Simple interfaces with clean edges and layouts allow for the smooth transition of the user’s eyes from page element to element. They facilitate intuitive designs, interactions and results. Animated page elements, not for the sake of animating, but for the sake of the gentle transition from one state of information or ideas to another are invaluable to empowering the user to accomplish things painlessly and pleasingly in as few clicks as possible. This is Yahoo!
Please & Thank you.
A wonderful example of the added value and top-notch user experience that Yahoo presents is within their Search product. Yahoo presents an extremely pleasing search experience. There have been countless times where I have attempted, on other search engines, to find something online, and search and search I did — sometimes without success — many times spending endless hours.

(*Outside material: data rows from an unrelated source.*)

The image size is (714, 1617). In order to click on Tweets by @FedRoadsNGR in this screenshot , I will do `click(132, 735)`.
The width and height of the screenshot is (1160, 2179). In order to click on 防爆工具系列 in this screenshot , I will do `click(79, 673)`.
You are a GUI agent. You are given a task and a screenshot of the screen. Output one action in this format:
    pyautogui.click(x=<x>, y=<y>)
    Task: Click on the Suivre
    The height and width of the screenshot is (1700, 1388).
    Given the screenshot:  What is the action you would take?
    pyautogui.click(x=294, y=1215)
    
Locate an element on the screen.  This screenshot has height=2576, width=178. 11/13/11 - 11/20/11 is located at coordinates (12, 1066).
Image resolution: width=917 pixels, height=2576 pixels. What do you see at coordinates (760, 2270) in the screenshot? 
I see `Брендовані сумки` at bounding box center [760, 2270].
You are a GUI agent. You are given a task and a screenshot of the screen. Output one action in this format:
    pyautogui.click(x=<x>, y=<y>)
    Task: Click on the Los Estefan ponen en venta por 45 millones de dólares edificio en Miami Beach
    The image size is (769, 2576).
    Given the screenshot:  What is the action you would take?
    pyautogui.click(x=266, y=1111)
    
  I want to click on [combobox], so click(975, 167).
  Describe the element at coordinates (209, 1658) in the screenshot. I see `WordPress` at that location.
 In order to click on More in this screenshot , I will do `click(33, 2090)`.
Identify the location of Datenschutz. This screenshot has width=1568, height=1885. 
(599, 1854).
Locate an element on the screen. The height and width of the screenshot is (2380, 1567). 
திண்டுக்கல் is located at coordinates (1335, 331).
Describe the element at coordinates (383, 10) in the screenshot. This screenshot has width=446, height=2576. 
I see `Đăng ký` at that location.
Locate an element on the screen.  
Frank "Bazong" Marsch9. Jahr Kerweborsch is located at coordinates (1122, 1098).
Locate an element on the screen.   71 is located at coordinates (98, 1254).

In what I feel is a great example of the Yahoo approach to excel in user experience is their Search Assistant. As I enter my search into Yahoo Search they automatically provide me with suggested auto-complete phrases. When the search runs, I am also presented with helpful ways to refine, try alternate ideas, phrases, and topics, and zero in what I want. I do not have to search for the Search Assistant. I do not have to figure out some complex way of entering more advanced queries. I do not have to worry. When I need it, I receive the right amount of help with the Search Assistant. Yahoo caters to its users’ needs, does not ask them to figure it out, but guides them on a journey to increase their gradual exposure and comfort with everything that is Yahoo. Yahoo, thank you.
It’s all about the trend.
Yahoo is not (yet) my default search engine. But, when I am having trouble finding something, it is to Yahoo I go — because Google is not going to help me. When I want to find a better way to do something online it is to Yahoo I go to see if they will offer or introduce me to something that will facilitate my task — they have content and services on their homepage for me. With increasing frequency many of us are returning to Yahoo for Search and the other products that they have been acclimating and introducing everyone to on each of our returning visits.
This is the heart of the trend in Yahoo’s visibly improving, more competitive, performance.
As Yahoo continues to push in their portal and user experience strategies, so too will the frequency of return users continue to increase. An ever improving and useful user experience will drive sustained growth in returning users, that will, in turn, drive revenue and future success of the Yahoo suite of products. A fact that many other Internet companies (and their constituents) can benefit from by truly taking to heart.
Remember, neither strong technology nor a cool user experience alone drives sustained success of a consumer product, but when intelligently combined, they result in sustainably successful products. Yahoo, you rock my world!